▸ **Source extract**
Review: Beijing New York (2015)

Beijing New York

北京  纽约

China, 2015, colour, 2.35:1, 107 mins.

Director: Li Xiaoyu 李晓雨 [Rain Li].

Rating: 4/10.

Lushly-shot romantic melodrama is torpedoed by an inept, vacuous script.

beijingnewyork2STORY

New York, 4 Jul 2007. Wealthy Beijing-based businessman Lan Yi (Liu Ye) arrives with his colleague Li Yan (Wang Xiao) to explore opportunities in the US. At a dinner with some Chinese friends, Lan Yi is congratulated on his forthcoming marriage to the daughter (Jiang Shuying) of the man (Zeng Jiang) who taught him everything about business. However, Lan Yi is thinking of his Chongqing childhood friend, Lin Moli (Lin Zhiling), whom he left at the altar 10 years earlier and who then moved to New York, where she’d always dreamed of becoming famous, first as a violinist and then as a ballet dancer. Lin Moli has begged off coming to the welcome dinner. She works in a small Chinese restaurant and at night sings in a backstreet bar, Club 606, as “the lady from Shanghai”. On a rooftop she bumps into investment banker Joe Heron (Richard de Klerk), with whom she celebrates 4 Jul with a bottle of champagne. Over a year later, in 2009, they meet again by chance when she delivers some takeaway to his flat. Following the Lehman Brothers bankruptcy and market crash, Joe Heron has left banking and is starting a new career as a photographer, preparing for his first exhibition. That autumn, in New York again on business, Lan Yi tracks down Lin Moli in Club 606 and apologises for abandoning her a decade earlier; she also works as a tour guide, and they spend time together, renewing their relationship. Lan Yi, however, has to suddenly return to Beijing, where his father-in-law is seriously ill; before leaving, they celebrate her 29th birthday and he buys Lin Moli a flat overlooking Central Park. Meanwhile, Joe Heron has fallen for Lin Moli; he persuaded her to model for him, but otherwise she keeps him at arm’s length. A year later, in 2010, Lin Moli attends the opening of Joe Heron’s first photography exhibition, at a gallery that’s owned by her (and Lan Yi). Joe Heron realises she loves another man, but Lin Moli is also frustrated by not hearing from Lan Yi for so long.

REVIEW

A will-they/won’t-they romantic drama about two childhood friends separated by their ambitions and cities, Beijing New York 北京  纽约 starts out as a supposed commentary on the world’s two economic giants but rapidly hits the rocks with its inept script. The debut feature of Li Xiaoyu 李晓雨 [Rain Li, aka Kathy Li] – a photographer in her early 30s who left China in her teens and subsequently worked as an assistant to d.p Christopher Doyle 杜可风 (on Paranoid Park, 2007; Showtime 用心跳, 2010) as well as a solo d.p. on several US indies – BNY consistently looks gorgeous, with visuals credited to Doyle, Li and Australia-born, Los Angeles-based Sion Michel (Hot Summer Days 全城热恋, 2010; The Unbearable Lightness of Inspector Fan 暴走神探, 2015). The film gets an extra point for its looks, but there’s simply nothing going on upstairs in Li’s vacuous screenplay.

▸ **Recorded data**

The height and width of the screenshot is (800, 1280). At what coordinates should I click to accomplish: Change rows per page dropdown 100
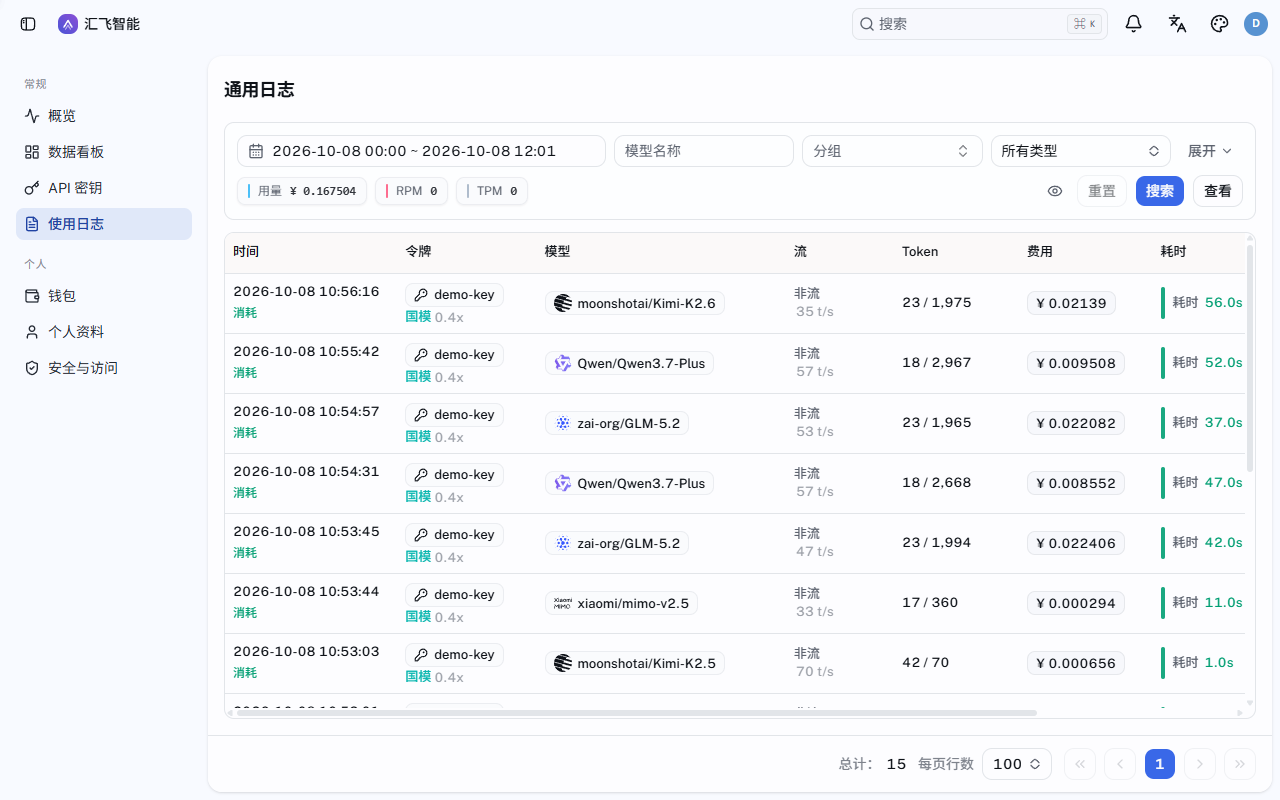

==

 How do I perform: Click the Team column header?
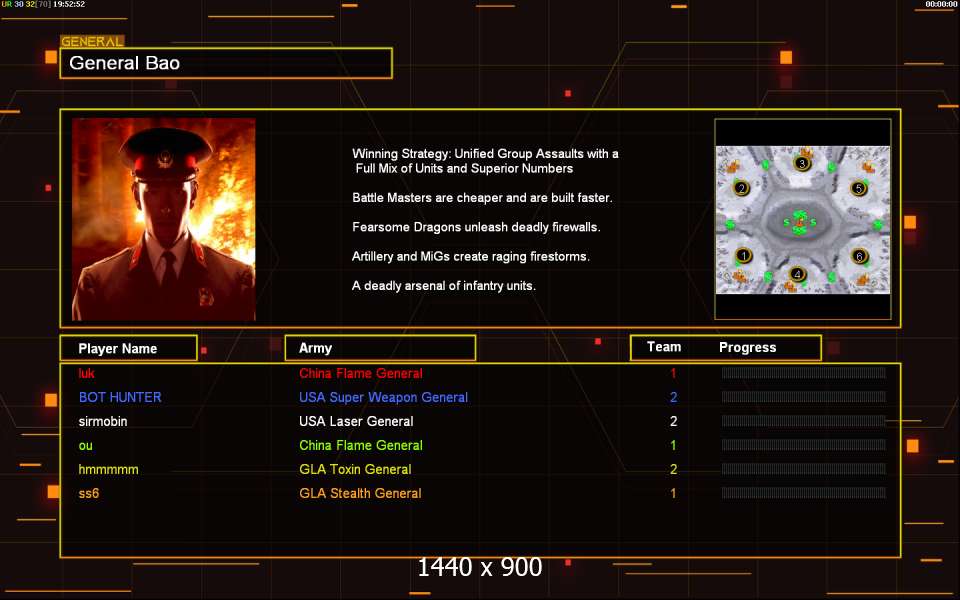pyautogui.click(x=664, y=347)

▸ **Set of tasks**
#1 Render this sentence from the Beijing New York film review in Spanish: "Lushly-shot romantic melodrama is torpedoed by an inept, vacuous script."
#2 Carry the Beijing New York film review on from its last sentence.

▸ **Per-task answers**
#1 Un melodrama romántico de fotografía exuberante queda hundido por un guion torpe y vacío.

#2
Seemingly inspired by every chocolate-box TV movie set in the Big Apple, Li generates zero sympathy for her shallow characters as a writer, and as a director draws no natural screen chemistry from her cast. As one beautifully lit photo-spread follows another – neon-splashed streets, steel-and-glass compositions, rosy sunsets, autumnal up-state forests – the writing fails to measure up to all the visual lyricism.

As a part-time lounge singer-cum-waitress-cum-tour guide, actress-model Lin Zhiling 林志玲 (Red Cliff 赤壁, 2008; Love on Credit 幸福额度, 2011; Say Yes! 101次求婚, 2013) does a reasonable job of disguising her Taiwan accent in the Chinese dialogue but sounds stiff and squawky in English. Now in her early 40s (though playing a character in her late 20s), and with almost a decade on screen, she’s still rarely more than decorative, as well as being incomprehensible as a lounge-bar crooner. Actually three years younger but way more experienced, Mainland actor Liu Ye 刘烨 (Purple Butterfly 紫蝴蝶, 2003; The Underdog Knight 硬汉, 2008; Driverless 无人驾驶, 2010) tries very hard to give his lines some resonance but has no real chemistry with Lin to drive the main thread of long-parted, disappointed lovers.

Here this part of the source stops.